Supplied text ->
■ ■ ■ ■ ■ ■ ■

But the working out of the whole prophecy demonstrates that YHWH is ready to show mercy on all who truly repent, whether they be foreign mariners, a disobedient prophet or a sinful Nineveh. And in the final chapter the reasonableness of this is underlined. It is the main purpose of the prophecy to bring out this message.

Analysis of 1.1-17.

  • a Now the word of YHWH came to Jonah the son of Amittai, saying, “Arise, go to Nineveh, that great city, and cry against it, for their wickedness is come up before me” (1.1-2).
  • b But Jonah rose up to flee to Tarshish from the presence of YHWH, and he went down to Joppa, and found a ship going to Tarshish. So he paid its fare, and went down into it, to go with them to Tarshish from the presence of YHWH (1.3).
  • c But YHWH cast a a great wind on the sea, and there was a mighty tempest on the sea, so that the ship was likely to be broken (1.4).
  • d Then the mariners were afraid, and cried every man to his god, and they cast overboard the wares that were in the ship into the sea, to lighten it for them. But Jonah had gone down into the innermost parts of the ship, and he lay, and was fast asleep.’
  • e So the shipmaster came to him, and said to him, “What do you mean, O sleeper? Arise, call on your God, if so be that God will think on us, so that we perish not” (1.6).
  • f And they said every one to his fellow, “Come, and let us cast lots, that we may know for whose cause this evil is on us.” So they cast lots, and the lot fell on Jonah. Then they said to him, “Tell us, we pray you, for whose cause this evil is on us. What is your occupation, and from where do you come? What is your country, and of what people are you?” (1.7-8).
  • g And he said to them, “I am a Hebrew; and I fear YHWH, the God of heaven, who has made the sea and the dry land” (1.9).
  • h Then the men were hugely afraid, and said to him, “What is this that you have done?” For the men knew that he was fleeing from the presence of YHWH, because he had told them (1.10).
  • g Then they said to him, “What shall we do to you, that the sea may be calm for us?” For the sea grew more and more tempestuous (1.11).
  • f And he said to them, “Take me up, and cast me forth into the sea, so will the sea be calm for you, for I know that for my sake this great tempest is on you.” ’
  • e Nevertheless the men rowed hard to get themselves back to the land, but they could not, for the sea grew more and more tempestuous against them (1.13).

■ ■ ■ ■ ■ ■ ■

Data section ->

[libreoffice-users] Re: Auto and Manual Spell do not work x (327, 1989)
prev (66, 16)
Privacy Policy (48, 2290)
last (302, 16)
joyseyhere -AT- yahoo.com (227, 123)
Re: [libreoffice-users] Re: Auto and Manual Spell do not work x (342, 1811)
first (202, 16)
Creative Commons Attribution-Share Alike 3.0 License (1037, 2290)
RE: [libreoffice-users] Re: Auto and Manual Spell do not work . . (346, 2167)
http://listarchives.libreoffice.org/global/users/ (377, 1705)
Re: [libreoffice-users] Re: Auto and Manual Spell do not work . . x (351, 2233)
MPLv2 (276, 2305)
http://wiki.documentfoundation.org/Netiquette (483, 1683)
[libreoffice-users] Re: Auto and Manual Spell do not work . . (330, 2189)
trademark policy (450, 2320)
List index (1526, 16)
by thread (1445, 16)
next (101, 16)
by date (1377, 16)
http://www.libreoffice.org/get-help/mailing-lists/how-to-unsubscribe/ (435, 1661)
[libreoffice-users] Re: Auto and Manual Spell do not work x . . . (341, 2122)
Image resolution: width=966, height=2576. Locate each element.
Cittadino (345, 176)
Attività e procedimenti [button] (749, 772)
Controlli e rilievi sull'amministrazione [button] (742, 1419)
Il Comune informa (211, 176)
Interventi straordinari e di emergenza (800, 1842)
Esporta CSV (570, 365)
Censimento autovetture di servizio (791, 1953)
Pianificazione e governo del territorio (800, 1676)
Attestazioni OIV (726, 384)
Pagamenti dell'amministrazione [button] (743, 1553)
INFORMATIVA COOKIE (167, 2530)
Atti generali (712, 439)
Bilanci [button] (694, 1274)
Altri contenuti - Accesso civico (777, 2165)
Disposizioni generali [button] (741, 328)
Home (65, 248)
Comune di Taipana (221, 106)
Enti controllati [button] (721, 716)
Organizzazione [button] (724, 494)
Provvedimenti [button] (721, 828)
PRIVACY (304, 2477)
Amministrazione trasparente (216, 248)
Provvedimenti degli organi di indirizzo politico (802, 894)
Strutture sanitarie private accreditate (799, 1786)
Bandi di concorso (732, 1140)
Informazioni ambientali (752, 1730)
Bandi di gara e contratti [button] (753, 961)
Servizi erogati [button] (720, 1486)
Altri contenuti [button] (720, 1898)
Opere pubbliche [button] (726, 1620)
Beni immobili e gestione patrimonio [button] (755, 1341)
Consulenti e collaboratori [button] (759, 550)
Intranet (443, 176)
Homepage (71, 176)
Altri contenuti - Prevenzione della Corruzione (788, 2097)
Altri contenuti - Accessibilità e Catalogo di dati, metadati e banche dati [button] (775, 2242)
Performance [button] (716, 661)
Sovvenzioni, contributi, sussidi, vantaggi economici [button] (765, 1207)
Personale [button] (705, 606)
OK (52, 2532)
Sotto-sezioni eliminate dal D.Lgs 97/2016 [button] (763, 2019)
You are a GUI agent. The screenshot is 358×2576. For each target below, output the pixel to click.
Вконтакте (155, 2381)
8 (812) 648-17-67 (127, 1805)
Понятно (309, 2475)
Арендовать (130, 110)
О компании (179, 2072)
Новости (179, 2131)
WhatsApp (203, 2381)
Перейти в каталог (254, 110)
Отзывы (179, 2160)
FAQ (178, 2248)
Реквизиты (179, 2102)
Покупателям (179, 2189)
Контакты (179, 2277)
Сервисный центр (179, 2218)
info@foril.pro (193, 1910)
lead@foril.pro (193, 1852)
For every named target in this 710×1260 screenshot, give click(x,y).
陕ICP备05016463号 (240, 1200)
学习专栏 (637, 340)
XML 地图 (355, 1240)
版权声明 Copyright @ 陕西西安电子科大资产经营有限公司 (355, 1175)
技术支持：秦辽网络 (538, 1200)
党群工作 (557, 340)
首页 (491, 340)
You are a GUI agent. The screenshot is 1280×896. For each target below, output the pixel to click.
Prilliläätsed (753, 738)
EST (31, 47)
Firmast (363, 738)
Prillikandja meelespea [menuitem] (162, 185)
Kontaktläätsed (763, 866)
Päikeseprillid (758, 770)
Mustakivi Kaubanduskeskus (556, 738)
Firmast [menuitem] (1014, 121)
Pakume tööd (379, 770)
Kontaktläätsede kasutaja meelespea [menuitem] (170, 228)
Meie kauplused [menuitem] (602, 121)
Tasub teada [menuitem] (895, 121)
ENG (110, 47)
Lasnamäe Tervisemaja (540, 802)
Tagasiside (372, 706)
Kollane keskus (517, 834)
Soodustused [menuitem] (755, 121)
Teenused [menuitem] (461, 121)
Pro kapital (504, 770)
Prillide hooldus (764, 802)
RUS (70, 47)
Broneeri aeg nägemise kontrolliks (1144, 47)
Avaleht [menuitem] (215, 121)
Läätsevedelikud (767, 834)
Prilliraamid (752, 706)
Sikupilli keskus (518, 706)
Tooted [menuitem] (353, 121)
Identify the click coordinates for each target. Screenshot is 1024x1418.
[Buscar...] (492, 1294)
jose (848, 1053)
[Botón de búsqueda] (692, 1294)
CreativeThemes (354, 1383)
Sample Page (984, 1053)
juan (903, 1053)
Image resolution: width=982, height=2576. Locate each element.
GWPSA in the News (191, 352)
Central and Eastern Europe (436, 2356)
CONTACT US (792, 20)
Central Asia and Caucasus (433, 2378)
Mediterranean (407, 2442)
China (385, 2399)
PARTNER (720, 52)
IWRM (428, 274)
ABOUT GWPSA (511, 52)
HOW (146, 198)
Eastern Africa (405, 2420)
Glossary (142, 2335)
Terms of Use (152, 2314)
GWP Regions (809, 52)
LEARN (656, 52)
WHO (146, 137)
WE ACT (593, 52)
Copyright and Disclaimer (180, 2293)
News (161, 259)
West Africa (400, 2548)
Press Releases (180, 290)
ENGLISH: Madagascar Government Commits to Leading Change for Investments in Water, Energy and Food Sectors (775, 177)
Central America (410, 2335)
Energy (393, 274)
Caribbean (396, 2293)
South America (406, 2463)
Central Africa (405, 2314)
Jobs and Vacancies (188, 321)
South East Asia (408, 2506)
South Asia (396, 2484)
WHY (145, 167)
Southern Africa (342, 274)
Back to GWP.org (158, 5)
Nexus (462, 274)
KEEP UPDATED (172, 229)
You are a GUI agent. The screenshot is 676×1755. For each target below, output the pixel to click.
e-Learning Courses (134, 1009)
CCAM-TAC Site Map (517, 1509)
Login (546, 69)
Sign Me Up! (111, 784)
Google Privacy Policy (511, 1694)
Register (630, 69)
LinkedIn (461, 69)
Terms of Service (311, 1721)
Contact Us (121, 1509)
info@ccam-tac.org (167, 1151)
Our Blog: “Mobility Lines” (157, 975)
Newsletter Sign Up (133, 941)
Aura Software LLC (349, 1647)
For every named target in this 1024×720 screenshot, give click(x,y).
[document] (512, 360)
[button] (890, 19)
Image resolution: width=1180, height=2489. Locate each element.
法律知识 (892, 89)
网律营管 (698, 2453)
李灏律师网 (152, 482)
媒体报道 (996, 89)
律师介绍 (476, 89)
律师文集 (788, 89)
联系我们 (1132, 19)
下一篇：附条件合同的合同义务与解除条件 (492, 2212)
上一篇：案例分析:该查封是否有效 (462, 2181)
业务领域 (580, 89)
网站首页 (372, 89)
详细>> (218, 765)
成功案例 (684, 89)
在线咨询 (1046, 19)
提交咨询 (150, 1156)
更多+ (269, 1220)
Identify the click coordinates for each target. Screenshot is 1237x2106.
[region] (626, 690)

■ ■ ■ ■ ■ ■ ■

Tasks for this exercise ->
a) Reproduce the Jonah commentary starting with "But the working" and going on through "of YHWH (1.3).", swapping "mariners" for "sailors".
b) Name every place that the Jonah commentary mentions by name.
The data has no connection to the Jonah commentary.

Response list ->
a)
But the working out of the whole prophecy demonstrates that YHWH is ready to show mercy on all who truly repent, whether they be foreign sailors, a disobedient prophet or a sinful Nineveh. And in the final chapter the reasonableness of this is underlined. It is the main purpose of the prophecy to bring out this message.

Analysis of 1.1-17.

  • a Now the word of YHWH came to Jonah the son of Amittai, saying, “Arise, go to Nineveh, that great city, and cry against it, for their wickedness is come up before me” (1.1-2).
  • b But Jonah rose up to flee to Tarshish from the presence of YHWH, and he went down to Joppa, and found a ship going to Tarshish. So he paid its fare, and went down into it, to go with them to Tarshish from the presence of YHWH (1.3).

b) Nineveh, Tarshish, Joppa